A comparison between different parallel implementations of the Jacobi algorithm for determining the solutions of a system of linear equations.
The parallel versions of this algorithm that have been implemented are:
- The rows of the matrix are divided one by one by workers in a cyclic manner.
- The matrix is divided by chunks of continuous rows, each chunk is assigned to a worker.
- The matrix is divided by chunks and thread pinning is also used.
- Parallel implementation using FastFlow library.

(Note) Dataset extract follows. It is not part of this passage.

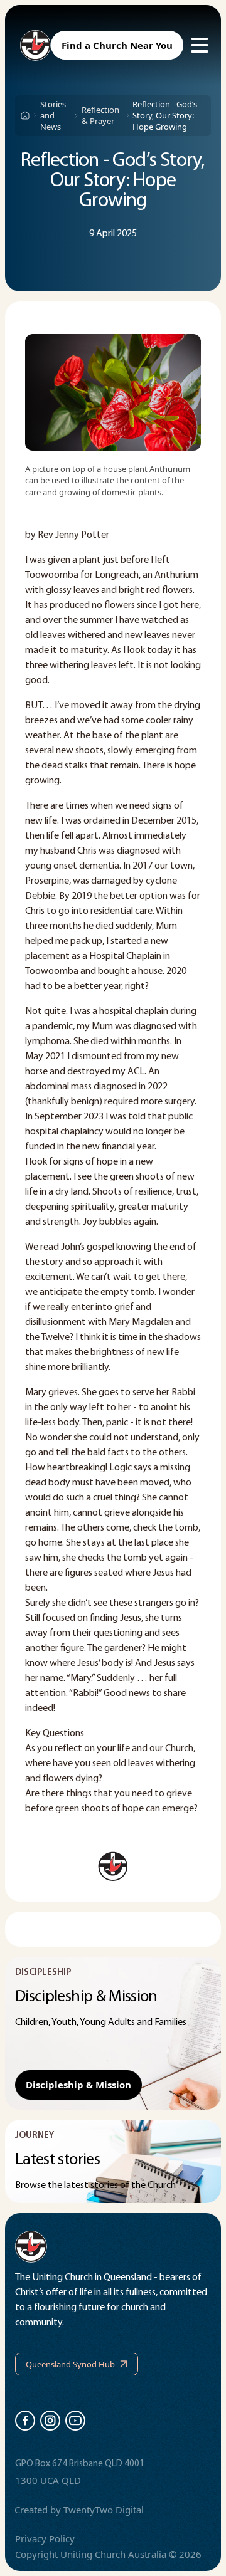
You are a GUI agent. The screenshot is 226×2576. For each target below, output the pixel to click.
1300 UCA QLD (48, 2480)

A sequential version of the program has also been implemented to perform comparisons.
📦JacobiSPM
┣ 📂results
┃ ┣ 📜Completion Time Matrix Size 20000.png
┃ ┣ ...
┃ ┣ 📜speedup5000.csv
┣ 📂utils
┃ ┣ 📜utility.cpp
┃ ┣ 📜utility.h
┃ ┣ 📜utimer.cpp
┣ 📜CMakeLists.txt
┣ 📜compute_stats.py
┣ 📜execute.sh
┣ 📜ff_parallel.cpp
┣ 📜parallel_chunks_barrier.cpp
┣ 📜parallel_chunks_barrier_threadpinned.cpp
┣ 📜parallel_row_cyclic_barrier.cpp
┣ 📜sequential.cpp
┣ 📜test_threadsetup.cpp
┣ 📜Makefile
┗ 📜README.md
A Makefile was created to compile the various versions. To create the executable files, it is possible to execute the rule
make all
To run an experiment, it is possible to launch the program and pass the necessary arguments. An example is the following
./sequential.out matrix_size number_of_iterartions check_flag
./parallel_chunks_barrier.out matrix_size number_of_iterartions number_of_threads check_flag
where
- matrix_size: is the length of the matrix and vector. A matrix of size matrix_size*matrix_size and a vector of length matrix_size will be created.
- number_of_iterations: Number of iterations to be performed for Jacobi's method.
- nw: Degree of parallelism to be used.
- check_flag: Boolean for testing purposes [0] => information on the linear system will not be printed on the console [1] => information on the linear system will be printed on the console.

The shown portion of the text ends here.